[Rows from a dataset]
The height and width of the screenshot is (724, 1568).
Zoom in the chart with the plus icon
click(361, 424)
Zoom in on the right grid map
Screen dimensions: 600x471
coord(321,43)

▶ AIM
Print every one of the records above again, line for line, without changing anything.

▶ TASK OUTPUT
The height and width of the screenshot is (724, 1568).
Zoom in the chart with the plus icon
click(361, 424)
Zoom in on the right grid map
Screen dimensions: 600x471
coord(321,43)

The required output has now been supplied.